Empirical Software Engineering | 2014
Mariano Ceccato; Massimiliano Di Penta; Paolo Falcarin; Filippo Ricca; Marco Torchiano; Paolo Tonella
Context: code obfuscation is intended to obstruct code understanding and, eventually, to delay malicious code changes and ultimately render it uneconomical. Although code understanding cannot be completely impeded, code obfuscation makes it more laborious and troublesome, so as to discourage or retard code tampering. Despite the extensive adoption of obfuscation, its assessment has been addressed indirectly either by using internal metrics or taking the point of view of code analysis, e.g., considering the associated computational complexity. To the best of our knowledge, there is no publicly available user study that measures the cost of understanding obfuscated code from the point of view of a human attacker. Aim: this paper experimentally assesses the impact of code obfuscation on the capability of human subjects to understand and change source code. In particular, it considers code protected with two well-known code obfuscation techniques, i.e., identifier renaming and opaque predicates.
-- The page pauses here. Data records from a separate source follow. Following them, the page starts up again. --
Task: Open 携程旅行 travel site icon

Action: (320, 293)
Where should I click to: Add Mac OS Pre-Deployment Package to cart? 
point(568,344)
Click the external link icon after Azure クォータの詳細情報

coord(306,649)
Method: We have conducted a family of five controlled experiments, involving undergraduate and graduate students from four Universities. During the experiments, subjects had to perform comprehension or attack tasks on decompiled clients of two Java network-based applications, either obfuscated using one of the two techniques, or not. To assess and compare the obfuscation techniques, we measured the correctness and the efficiency of the performed task. Results: —at least for the tasks we considered—simpler techniques (i.e., identifier renaming) prove to be more effective than more complex ones (i.e., opaque predicates) in impeding subjects to complete attack tasks.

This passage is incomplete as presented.